De la heroína de la Sierra y el llano, escribió Celia Hart Santamaría: «…nació rica, hermosa, inteligente, todas las categorías de las clásicas princesas de los cuentos de hadas, pero su palacio encantado fue la lucha guerrillera…».
En efecto, la futura guerrillera Deborah parecía inclinarse por el arte, principalmente el ballet o el canto lirico, pero alejó de sí esos sueños de juventud cuando por voluntad y convicciones propias prefirió echar su suerte con los pobres de la tierra que en Cuba vivían como parias, sin protección alguna y sin disfrutar sus más elementales derechos ciudadanos.
Desde la infancia, Vilma mostró afición por el arte. También aprendió la importancia del estudio y la superación, lo que la llevó a ser una de las primeras mujeres del país en graduarse en Ingeniería Química Industrial.
En su juventud, la futura combatiente de la clandestinidad y de la Sierra Maestra soñaba con bailar ballet clásico.
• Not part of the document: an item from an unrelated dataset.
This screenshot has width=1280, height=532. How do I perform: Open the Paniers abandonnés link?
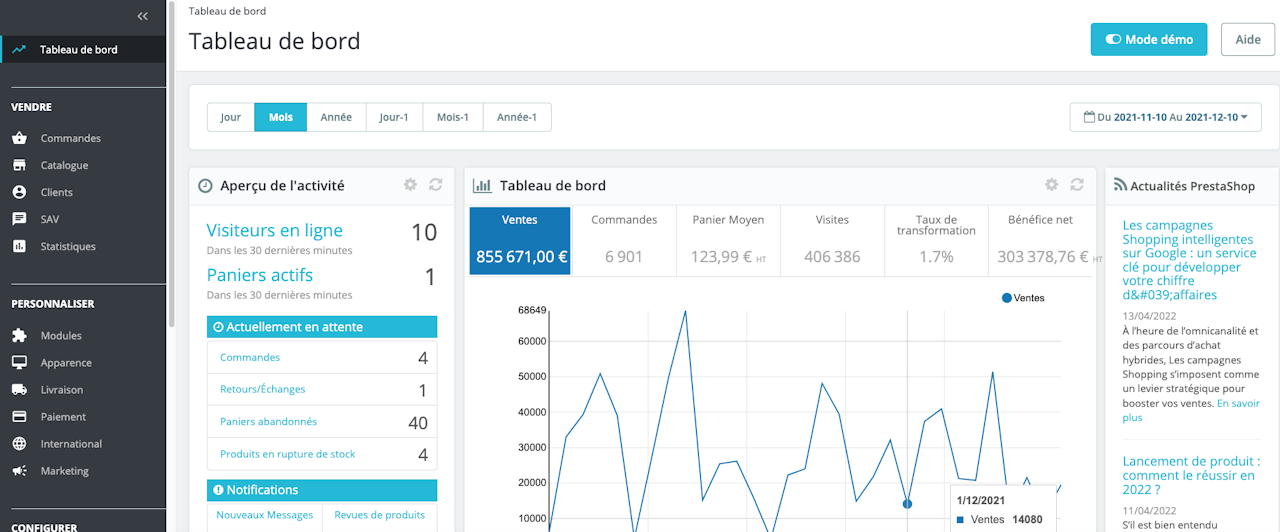[x=268, y=422]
Con este propósito se incorporó a una institución cultural llamada Pro-Arte de Oriente.
En una ocasión, un grupo de la compañía de Alicia Alonso fue a presentar El lago de los cisnes a Santiago de Cuba e incorporó a la función a muchachas de esa escuela, entre las que se encontraba Vilma Espín.
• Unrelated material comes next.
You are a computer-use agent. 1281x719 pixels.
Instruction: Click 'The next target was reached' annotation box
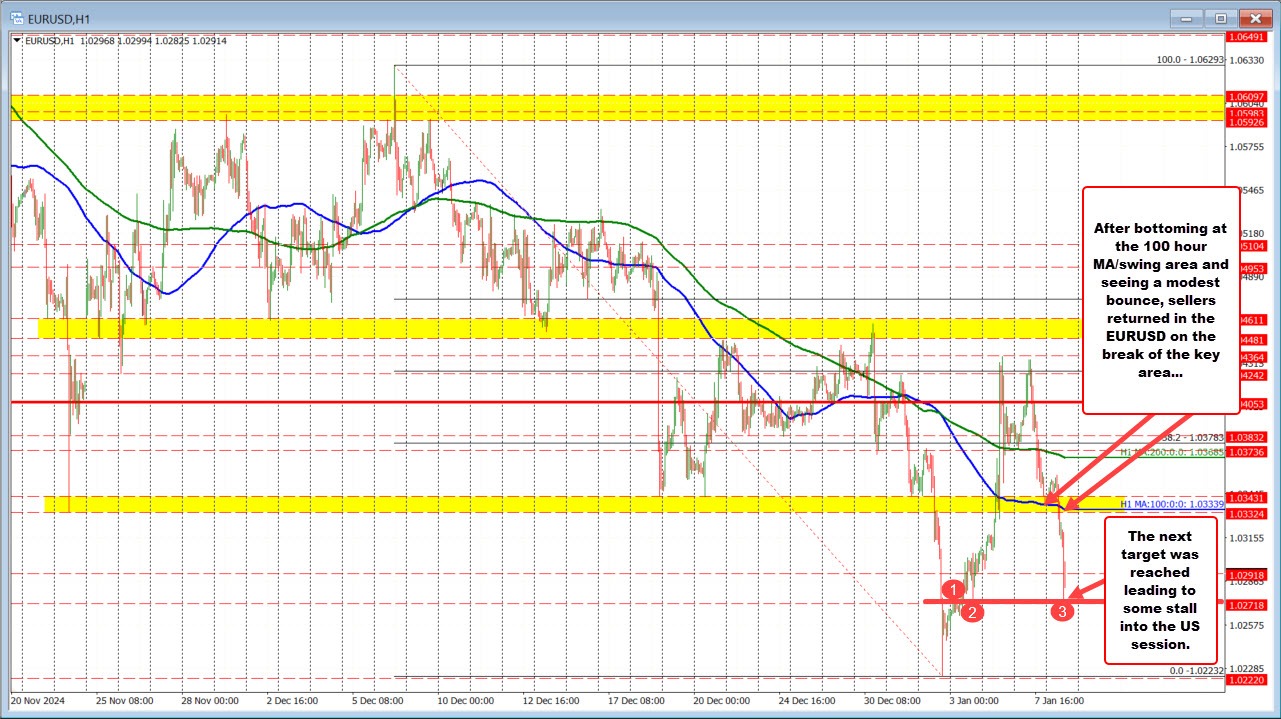(x=1159, y=590)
También formó parte de la Coral de la Universidad de Oriente, fundada por el profesor Juan Viccini en 1950 a raíz de la creación del Departamento Musical de la Universidad de Oriente. Integrada por quienes más tarde serían figuras relevantes de la historia y la cultura cubana, como Juan Alberto Muñoz Cusine, Electo Silva Gaínza, Carlos Amat Fores, Juan Escalona Reguera, Alba Griñán Nuñez, Luis Rodríguez Cárdenas, Talía Fung, Delfina Yero Gil, Enrique Marimón Roca, y el grupo gestor al que perteneció Vilma.
Se sabe que la hija de José Espín y Margarita Guillois tenía vocación por el canto. Quienes le escucharon aseguran que tenía una bella voz de soprano. Le gustaba la música instrumental, principalmente la comúnmente denominada “clásica“. Pero su complacencia no era elitista. También disfrutaba de las canciones de la vieja trova, afición que no le abandonó nunca. Ella misma comentó años más tarde sobre el placer que le producía el retorno a las viejas canciones cubanas.
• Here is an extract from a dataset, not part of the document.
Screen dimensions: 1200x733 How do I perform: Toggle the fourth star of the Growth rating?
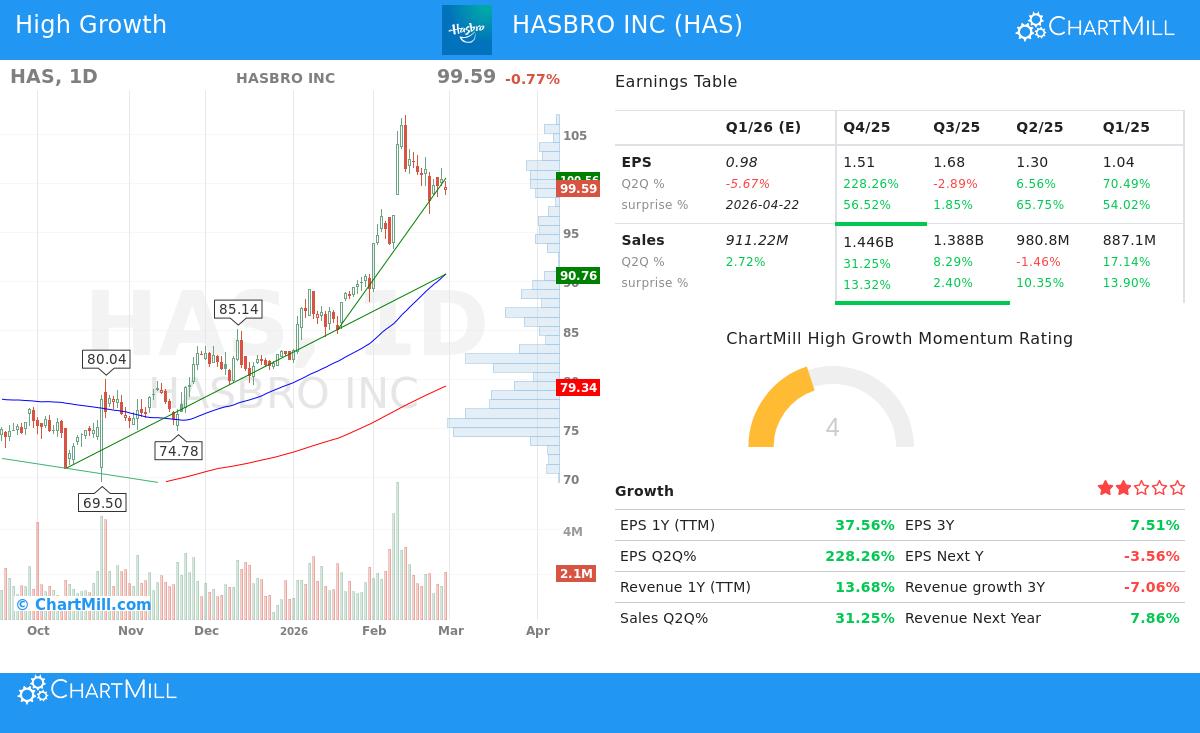pyautogui.click(x=1158, y=488)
En 1951 en una conmemoración del fusilamiento de los ocho estudiantes de medicina, celebrado en los salones del Gobierno Provincial, la joven cantó con la Coral Universitaria.
Se conoce, además, que en su juventud empezó a estudiar guitarra clásica, pero decía que los dedos no le acompañaban.
Alicia Martínez Préstamo, quien fue su ayudante personal durante unas tres décadas, testimonió: «Le gustaba la música y la guitarra. Los boleros y la música instrumental eran sus preferidos, pero a la vez decía que no había algo tan sabroso que arrollar en una conga en Santiago de Cuba».
También es conocido un pasaje de su relación con el actual General de Ejército Raúl Castro Ruz, testimonio de una remembranza suya en la que apuntó: «Raúl dice que lo enamoré cantando. Yo interpretaba viejas canciones cubanas que a él le gustaban mucho». Y agregó que el entonces joven guerrillero sentía predilección por el bolero “Si llego a besarte“, de Luis Casas Romero.
Estas son algunas pinceladas que nos permiten un acercamiento a las aficiones artísticas y la alta sensibilidad de Vilma Espín, una mujer culta y virtuosa, quien dejó lecciones de vida a las actuales generaciones.